**Goal**
Transcribe the entries word for word, starting with the line that contains "Screen dimensions: 751x751" and going on through the end of the entries. Leave the pictures out of your answer.

**Provided information**
_ _ _
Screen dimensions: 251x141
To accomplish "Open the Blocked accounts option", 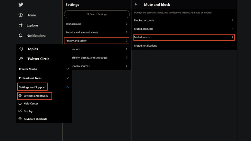I will [x=184, y=20].
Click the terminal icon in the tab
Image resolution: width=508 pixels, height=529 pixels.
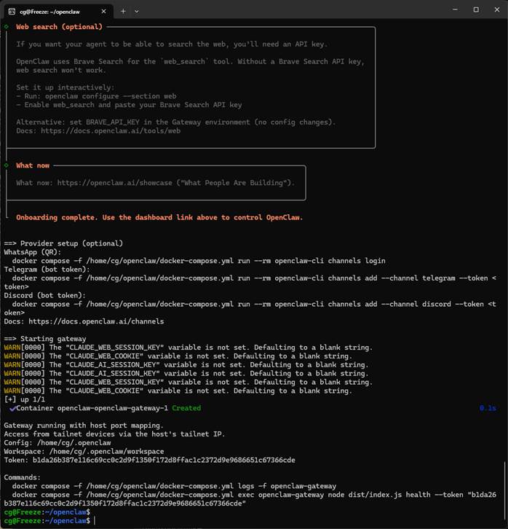pyautogui.click(x=10, y=10)
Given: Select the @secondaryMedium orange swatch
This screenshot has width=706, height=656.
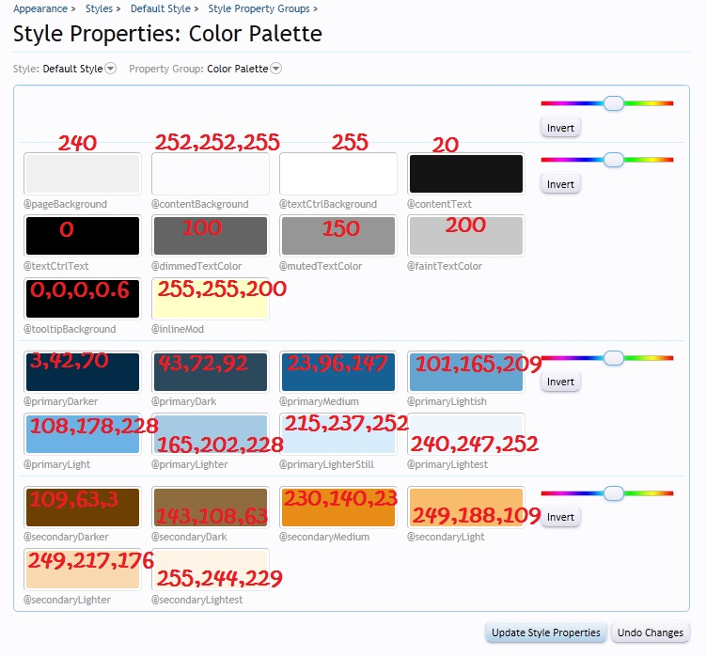Looking at the screenshot, I should point(338,508).
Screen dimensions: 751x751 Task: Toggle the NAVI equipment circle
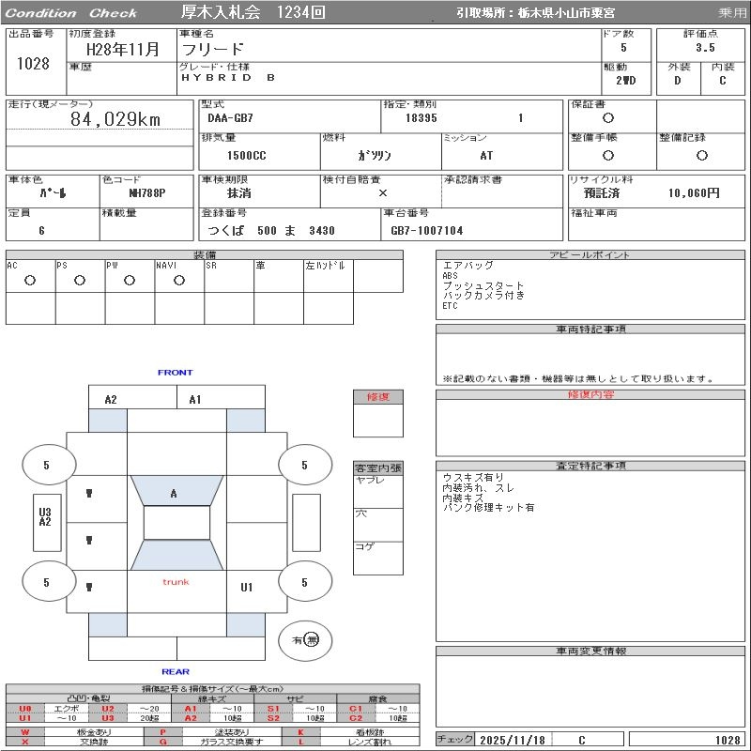(x=179, y=280)
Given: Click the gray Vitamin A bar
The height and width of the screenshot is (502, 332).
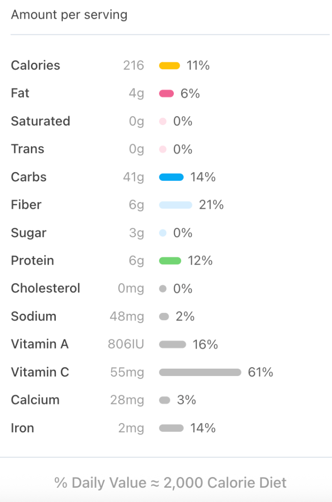Looking at the screenshot, I should tap(172, 345).
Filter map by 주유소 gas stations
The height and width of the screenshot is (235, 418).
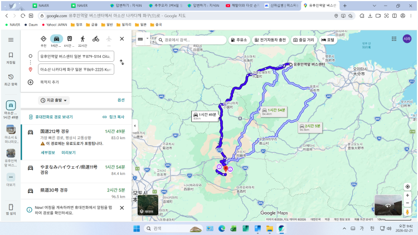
_ _ _
**Exercise response**
Screen dimensions: 751x751 Task: Toggle the NAVI equipment circle
(x=179, y=280)
Given: Click the gray Vitamin A bar
The height and width of the screenshot is (502, 332).
Looking at the screenshot, I should tap(172, 345).
Filter map by 주유소 gas stations
The height and width of the screenshot is (235, 418).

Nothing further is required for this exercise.